2021-03-18 17:43:28 <andrewbogott> mutante: that suggests that a VM has forgotten its hostname :(
2021-03-18 17:44:42 <andrewbogott> let me see if I can figure out who is saying that.
2021-03-18 17:47:03 <andrewbogott> mutante: are you a member of pontoon by chance? That would be my first guess...
2021-03-18 17:47:15 <mutante> andrewbogott: aha! thank you. so actually there are 3 of them. node1, node2 and node3
2021-03-18 17:47:20 <andrewbogott> Things in automation-framework are also chronically broken
2021-03-18 17:47:32 <mutante> checking pontoon
2021-03-18 17:47:58 <andrewbogott> When I last looked it seemed beyond help :)

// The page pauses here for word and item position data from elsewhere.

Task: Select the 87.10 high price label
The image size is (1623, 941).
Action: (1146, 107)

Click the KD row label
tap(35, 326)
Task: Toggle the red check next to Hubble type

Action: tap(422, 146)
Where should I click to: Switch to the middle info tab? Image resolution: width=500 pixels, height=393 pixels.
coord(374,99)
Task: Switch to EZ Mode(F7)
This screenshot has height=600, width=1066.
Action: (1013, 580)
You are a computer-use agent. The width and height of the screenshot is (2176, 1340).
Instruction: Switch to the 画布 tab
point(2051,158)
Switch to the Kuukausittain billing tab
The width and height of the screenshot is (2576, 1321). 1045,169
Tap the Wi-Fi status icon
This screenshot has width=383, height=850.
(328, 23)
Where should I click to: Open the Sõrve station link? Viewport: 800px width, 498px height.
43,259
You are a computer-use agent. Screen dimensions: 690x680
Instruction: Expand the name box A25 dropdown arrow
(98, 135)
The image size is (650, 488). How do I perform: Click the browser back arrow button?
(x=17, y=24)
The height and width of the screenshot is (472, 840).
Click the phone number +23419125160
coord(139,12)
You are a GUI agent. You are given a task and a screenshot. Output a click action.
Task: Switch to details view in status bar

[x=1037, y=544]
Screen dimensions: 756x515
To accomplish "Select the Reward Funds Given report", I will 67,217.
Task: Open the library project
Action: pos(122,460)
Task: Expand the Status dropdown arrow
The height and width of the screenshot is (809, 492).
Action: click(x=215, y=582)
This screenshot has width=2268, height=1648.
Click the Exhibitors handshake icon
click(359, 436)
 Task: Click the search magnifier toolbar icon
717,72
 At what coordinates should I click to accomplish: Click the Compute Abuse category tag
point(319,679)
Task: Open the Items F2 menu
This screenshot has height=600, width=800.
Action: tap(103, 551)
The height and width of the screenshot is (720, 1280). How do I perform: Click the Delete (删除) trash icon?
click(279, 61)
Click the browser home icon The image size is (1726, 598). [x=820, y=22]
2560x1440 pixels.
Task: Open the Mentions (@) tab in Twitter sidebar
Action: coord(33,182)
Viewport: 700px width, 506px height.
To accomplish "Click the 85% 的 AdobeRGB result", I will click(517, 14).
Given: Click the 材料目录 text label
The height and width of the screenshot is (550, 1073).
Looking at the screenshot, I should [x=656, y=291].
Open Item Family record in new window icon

2021-03-18 17:48:39 <mutante> no, I don't see pontoon in my project list on Horizon
2021-03-18 17:49:06 <mutante> maybe "puppet-diffs". let's see if I can leave that
2021-03-18 17:49:46 <mutante> ah no.. then I probably cant sync compiler facts
2021-03-18 17:50:41 <mutante> checking which of the projects I am in has exactly 3 nodes..hmm
2021-03-18 17:50:54 <mutante> bastion does
2021-03-18 17:51:49 <mutante> packaging does
2021-03-18 17:52:28 <mutante> puppet-diffs does ... yea,, those 3.. the others would not match
2021-03-18 17:55:09 <andrewbogott> I'm doing some cumin searches for broken instances… no guarantee this will find whatever's emailing you though
2021-03-18 17:55:12 <andrewbogott> https://www.irccloud.com/pastebin/PELdagPK/
2021-03-18 17:56:18 <mutante> andrewbogott: I guess let's just see if it keeps doing it every day in the future or it stops
2021-03-18 17:56:59 <andrewbogott> mutante: here are the other candidates:
2021-03-18 17:57:02 <andrewbogott> https://www.irccloud.com/pastebin/eqg1ehF2/
2021-03-18 17:57:14 <andrewbogott> although if the hostname is scrambled I have no idea if cumin can reach them
2021-03-18 17:57:23 <mutante> if it mails me as the proper "k8splay" again i will ping Wolfgang and check why puppet is bron there
2021-03-18 17:58:09 <mutante> if it keeps mailing me as "node1" though I can open a ticket
2021-03-18 17:59:11 <mutante> andrewbogott: hmm, thanks but in that paste I see nothing that looks familiar. maybe it was k8splay though
2021-03-18 18:14:06 <andrewbogott> mutante: ok! It's clearly not urgent, just depends on your tolerance for cronspam
2021-03-18 18:17:29 <mutante> andrewbogott: tolerance is high enough :)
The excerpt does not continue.